#### THE DATA

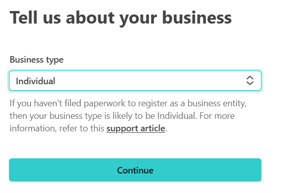Open the support article link
This screenshot has width=285, height=193.
[x=136, y=128]
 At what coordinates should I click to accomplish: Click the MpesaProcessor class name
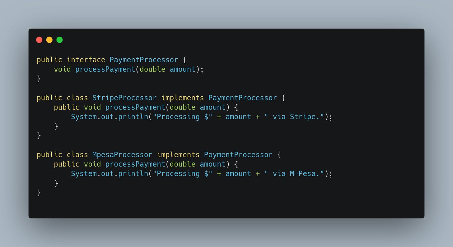pos(122,155)
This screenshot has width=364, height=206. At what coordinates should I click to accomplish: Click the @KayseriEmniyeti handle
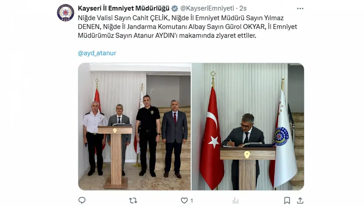point(207,8)
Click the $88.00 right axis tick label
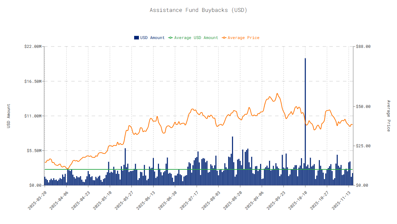This screenshot has height=224, width=397. [363, 46]
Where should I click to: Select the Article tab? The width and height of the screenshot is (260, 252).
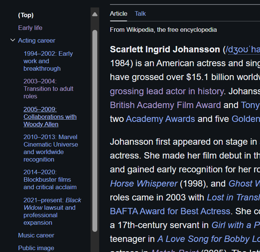point(119,13)
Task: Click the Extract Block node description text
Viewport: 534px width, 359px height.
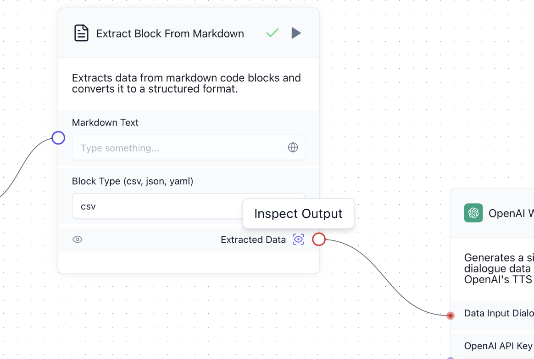Action: [186, 83]
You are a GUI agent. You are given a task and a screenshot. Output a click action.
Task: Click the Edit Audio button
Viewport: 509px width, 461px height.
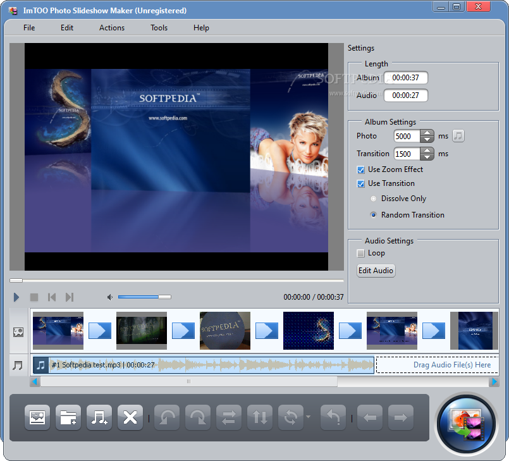coord(376,271)
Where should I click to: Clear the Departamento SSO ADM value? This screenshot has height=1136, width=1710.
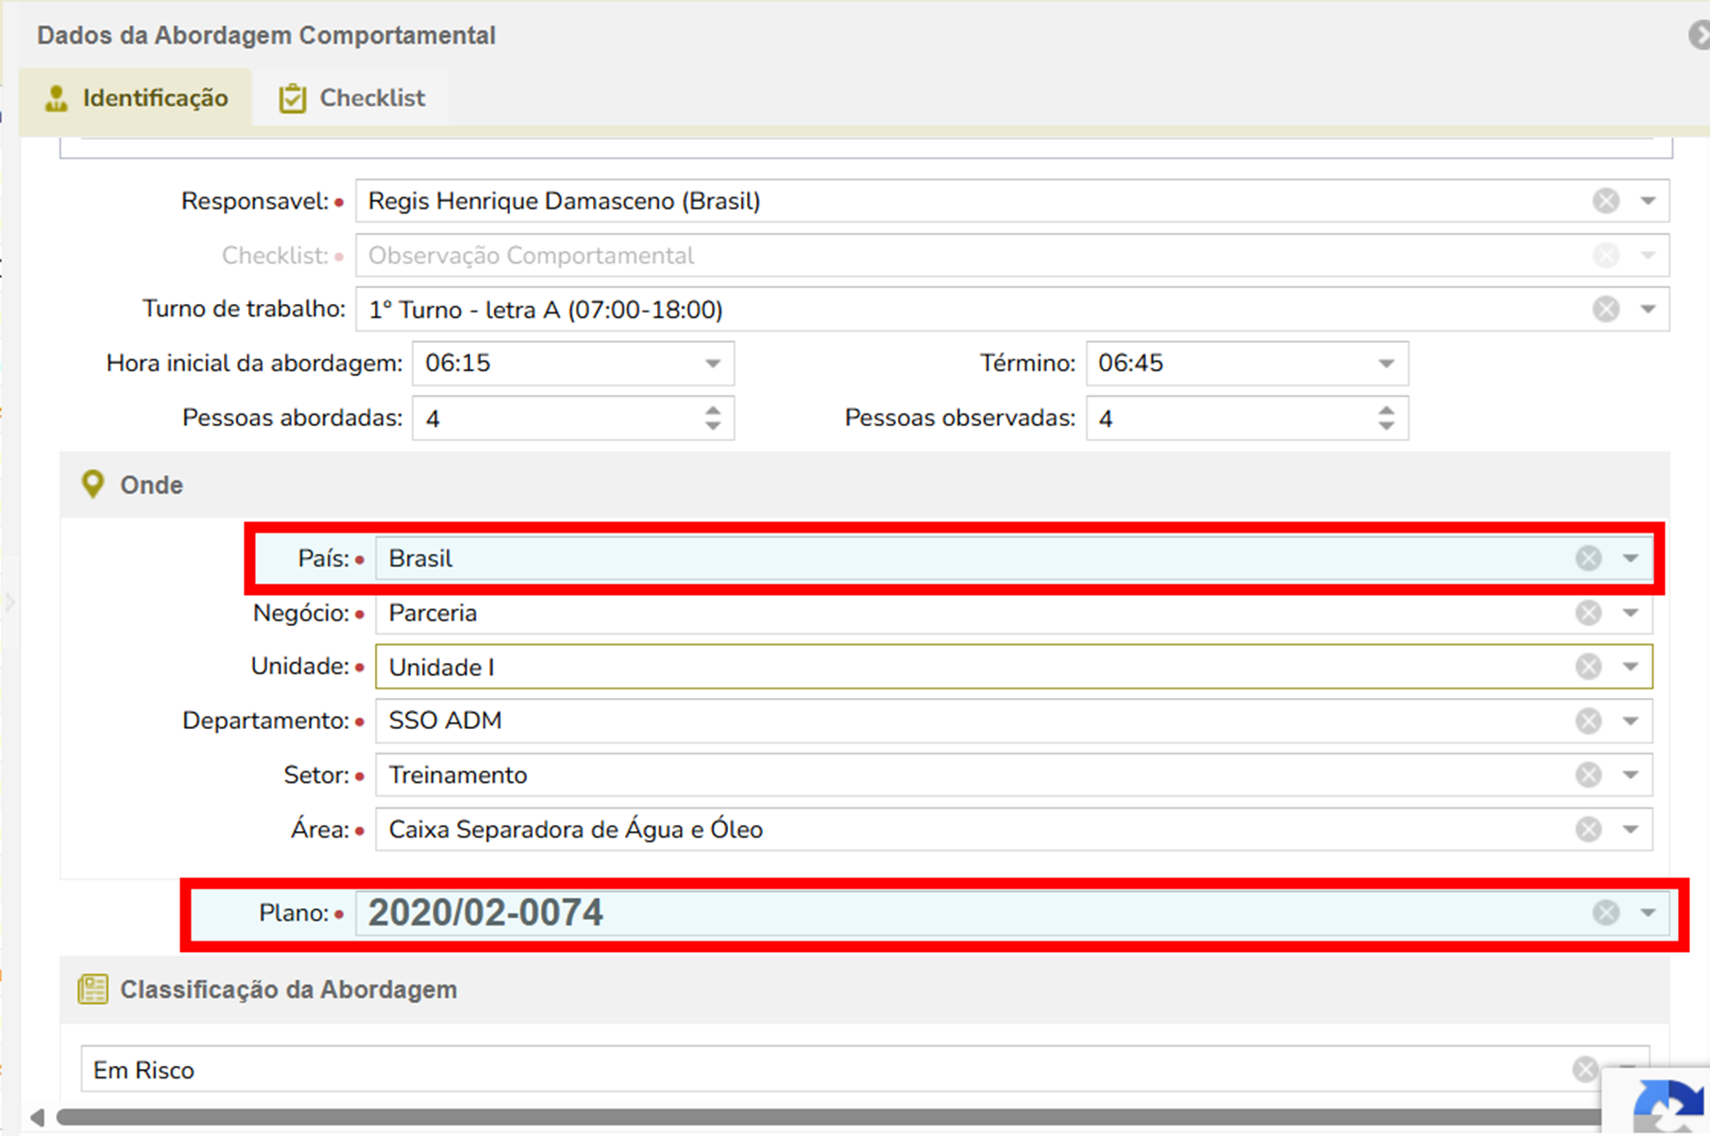point(1588,721)
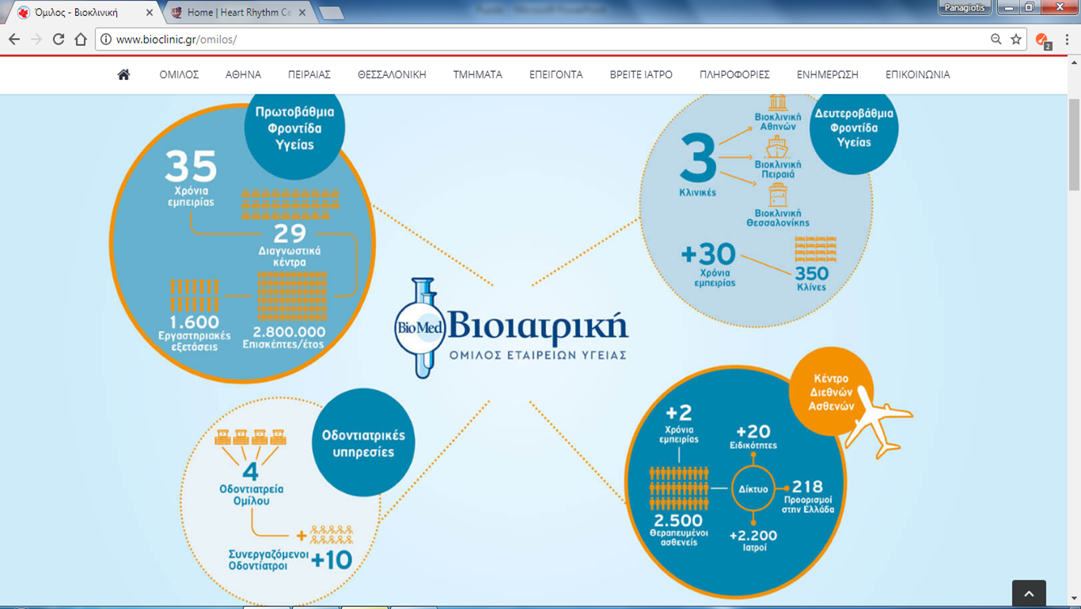
Task: Open the zoom magnifier icon in address bar
Action: 996,39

########

TASK INSTRUCTIONS ▸ In the records above, find the line that contains "Task: Click the Extract" and repeat exactly that line and all lines after it to the end. Do not include pictures.

SOLUTION TO THIS TASK ▸
Task: Click the Extract Block node description text
Viewport: 534px width, 359px height.
Action: [186, 83]
You are a GUI agent. You are given a task and a screenshot. Output a click action.
Task: Click the Edit Audio button
Viewport: 509px width, 461px height.
coord(376,271)
Where should I click to: Clear the Departamento SSO ADM value? This screenshot has height=1136, width=1710.
point(1588,721)
Task: Open the zoom magnifier icon in address bar
Action: 996,39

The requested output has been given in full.